>> Begin PASSAGE
Archive for the ‘nagios’ Category

Using Nagios NRPE To Monitor Windows User Accounts Via WMI…….

Wednesday, February 8th, 2012

My last post on the subject of using the Nagios NRPE plugin to monitor stuff on Windows. This time I want to be monitor some Window domain user accounts for lockout status.

We run some of our windows services using ordinary domain user accounts instead of the built in local service accounts. This is normally when the service in question needs to read or write to network shares on another server, the built in service accounts don’t seem to pass and username/password along with the request and so the connection fails. When you run the process under a domain account, the name and password are passed along with the connection request and as long as you have set your share and NFS permissions correctly it should work.

We recently had an application stop working and it turned out to be that the domain user account that the service ran under had become locked out.

So I decided it would be a good idea to get a heads up about this sort of thing sooner rather than later. The script needs to run on your AD domain controllers (x1 is probably fine as they all replicate user data, but more might allow detection a little quicker).

The code for the script is below.

' account name supplied as argument
strAccount = Wscript.Arguments.Item(0)

' bind to the MERCURY domain
Set objComputer = GetObject("WinNT://MYDOMAIN")

objComputer.Filter = Array("User")
' for each service compare it’s display name to the current one we are looking for
For each objUser in objComputer
    If objUser.Name = strAccount then
    	If ObjUser.IsAccountLocked <> 0 then
    		Wscript.echo "Account is locked out"
    		Wscript.Quit (2)
    	Else
    		Wscript.echo "Account is ok"
    		Wscript.Quit (0)
    	End if
    End if
Next

The script is using WMI to check the IsAccountLocked value of a user object. The user object has quite a lot of key pair values that you can monitor, basically all the fields and check boxes you see in the AD user dialogue box.

In this instance, I am only interested in the ‘Account is locked out’ check box. If it’s checked the value will be something other than 0 (1 in this case)and I want an alert, but if the value is still 0 then it’s not checked and the account is ok.

As with the prior checks I wrote about, the .vbs script file needs to be dropped into the ‘libexec’ folder, and a line like below needs to be added to the nrpe.cfg config file on the windows server.

command[check_windows_account]=cscript.exe //T:30 //NoLogo "C:\Program Files (x86)\NRPE_NT\libexec\check_windows_account.vbs" "$ARG1$"

On the Nagios server you need to add a command definition to the commands.cfg file.

# 'check_windows_account' command definition (using nrpe)
define command{
        command_name    check_windows_account
        command_line    $USER1$/check_nrpe -H $HOSTADDRESS$ -t 60 -p 5666 -c check_windows_account -a $ARG1$
}

And finally a service check has to be created in the services.cfg file and a server to be checked needs to be added (in this example I’m checking the account ‘AppUser’ on the server Windows_Server_1.
>> End PASSAGE
>> Begin DATA SHOWN
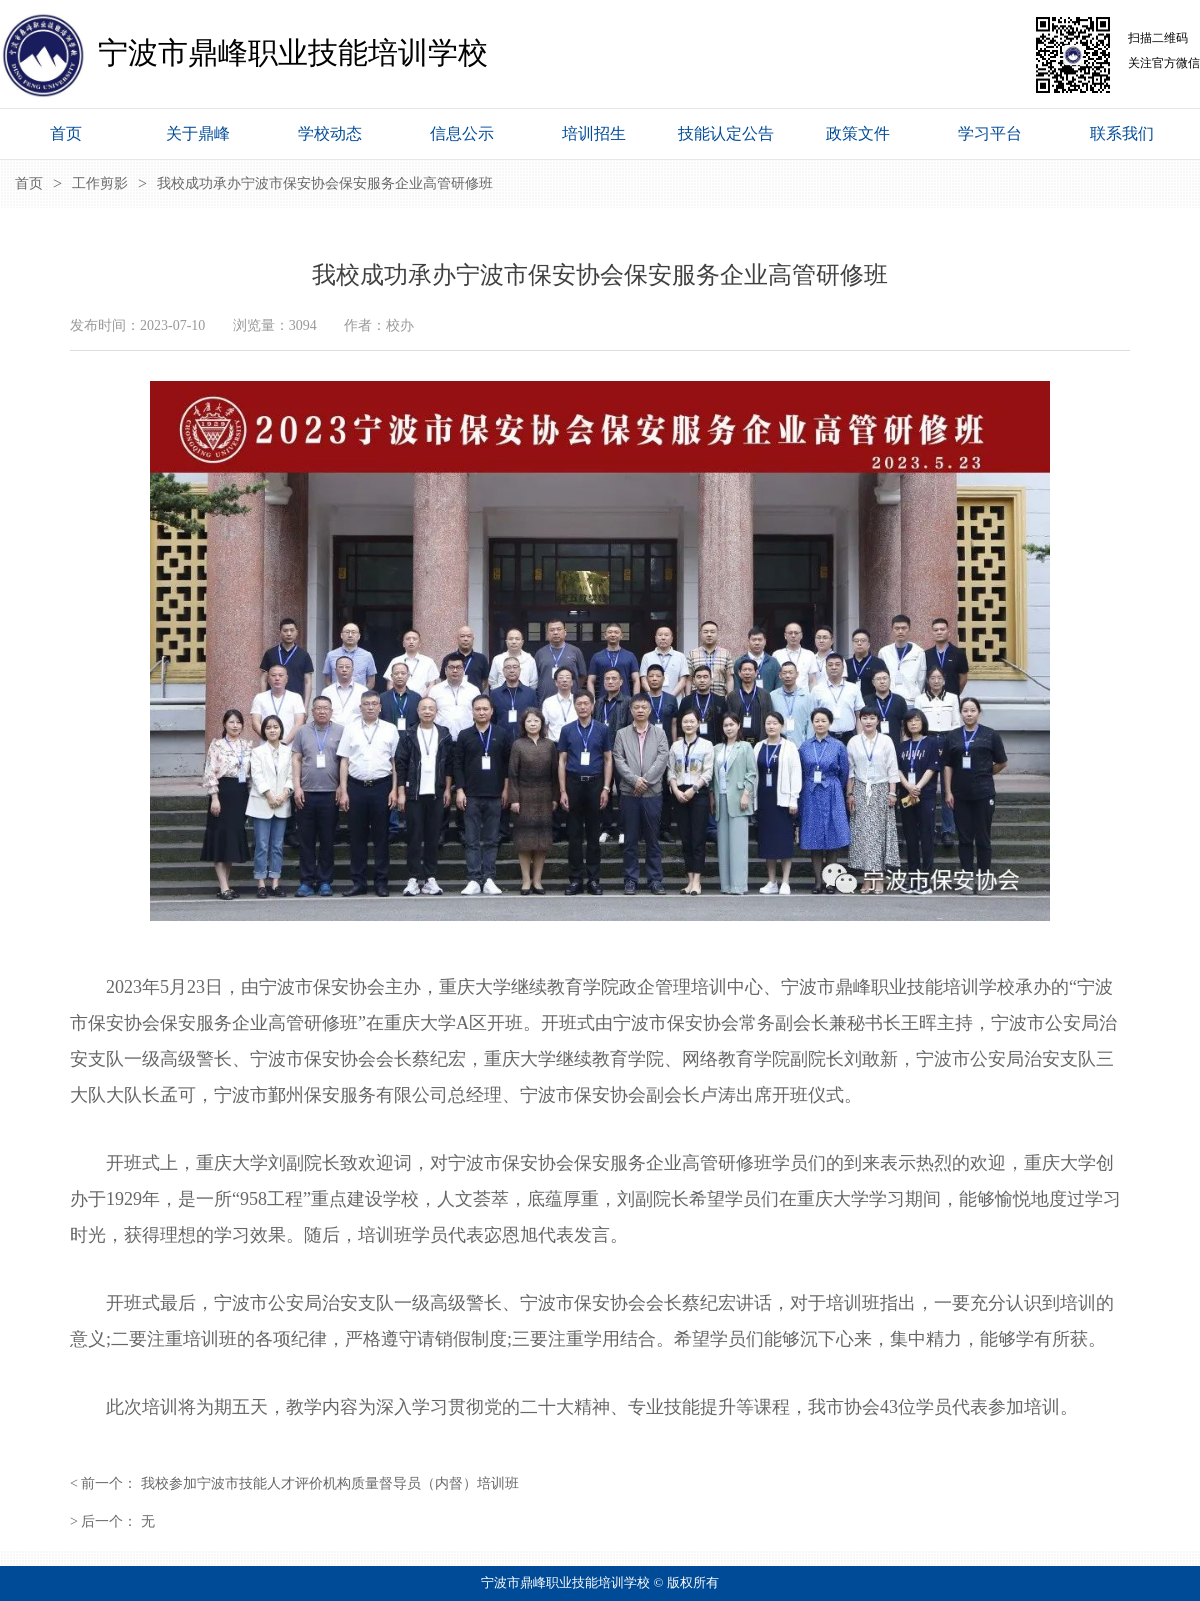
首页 (29, 183)
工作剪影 (100, 183)
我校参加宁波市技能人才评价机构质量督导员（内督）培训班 (330, 1483)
>> End DATA SHOWN
- TASK 1: Rewrite the paragraph of the Nagios post that begins "We run some of our windows services" as a short bulleted list that keeps its main facts.
- TASK 2: Quote the Nagios post word for word, starting at "Wscript.Quit (2)" and ending at "account is ok.".

- WRITTEN RESPONSE 1:
- Some Windows services run under ordinary domain user accounts rather than the built-in local service accounts.
- This is usually done when a service must read or write network shares on another server.
- The built-in service accounts don't seem to pass a username and password with the request, so the connection fails.
- A domain account passes its name and password with the connection request, and it should work if share and NFS permissions are set correctly.

- WRITTEN RESPONSE 2:
Wscript.Quit (2)
    	Else
    		Wscript.echo "Account is ok"
    		Wscript.Quit (0)
    	End if
    End if
Next

The script is using WMI to check the IsAccountLocked value of a user object. The user object has quite a lot of key pair values that you can monitor, basically all the fields and check boxes you see in the AD user dialogue box.

In this instance, I am only interested in the ‘Account is locked out’ check box. If it’s checked the value will be something other than 0 (1 in this case)and I want an alert, but if the value is still 0 then it’s not checked and the account is ok.